A capacitor-based charge pump can itself not have better than 50% energy efficiency. There is a simple mathematical proof for this if you're interested.
Googling "boost converter" gives the basic schematic, which is an inductor, a switch node grounding transistor driven through PWM, a catch diode, and a filtering capacitor/output sense.
simulate this circuit – Schematic created using CircuitLab
The part numbers (Opamp, MOSFET) are whatever CircuitLab had available, not actually well-chosen parts for this circuit!
In this case, one challenging question is where the PWM would get its VCC from -- you need to bootstrap the circuit; make it run at a fixed PWM frequency before the error amplifier feedback kicks in.
Also, there will be two main losses: resistance in the inductor, and voltage drop in the diode. (There are some losses in the switch transistor and ESR of the output capacitor, too.)
The faster your switch frequency is, the smaller you can make L1 and C1, and thus get smaller losses and smaller size there, but the more switching losses you will get in M1, and the harder the circuit board layout becomes.
You can also use a synchronous rectifier setup (second MOSFET instead of D1) to reduce D1 voltage drop losses, which will be huge in this circuit (almost 20% on its own!)
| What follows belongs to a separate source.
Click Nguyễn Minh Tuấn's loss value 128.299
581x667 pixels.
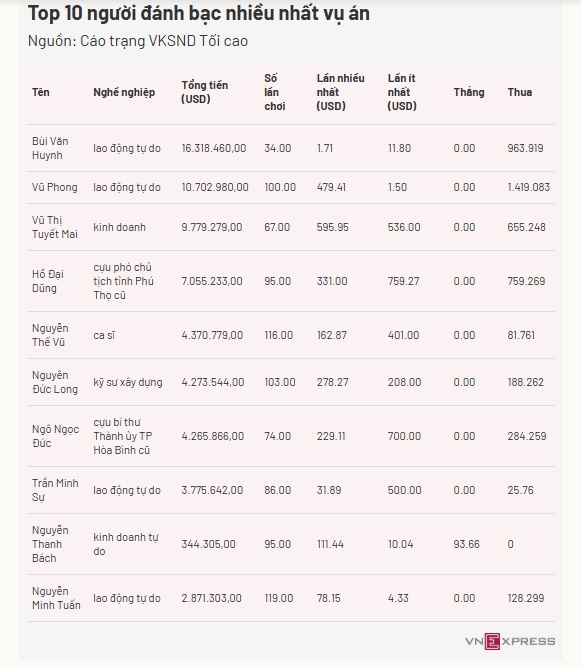(526, 598)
Given that the input is 0.5V, and you want output 3.3V/60mA, and the D1 drop is 0.7V, then you need a 8:1 voltage gain, so at least 560 mA through L1. L1 will have a resistive voltage drop, so you're going to want to look for 12:1 or better gain. (3.3V+0.7V)/12 = 0.333V, so the allowable drop over L1 is 0.167V, so Ohms law says maximum resistance of L1 is 0.298 Ohms. Yet another source of loss -- getting to 80% efficiency is going to be really hard!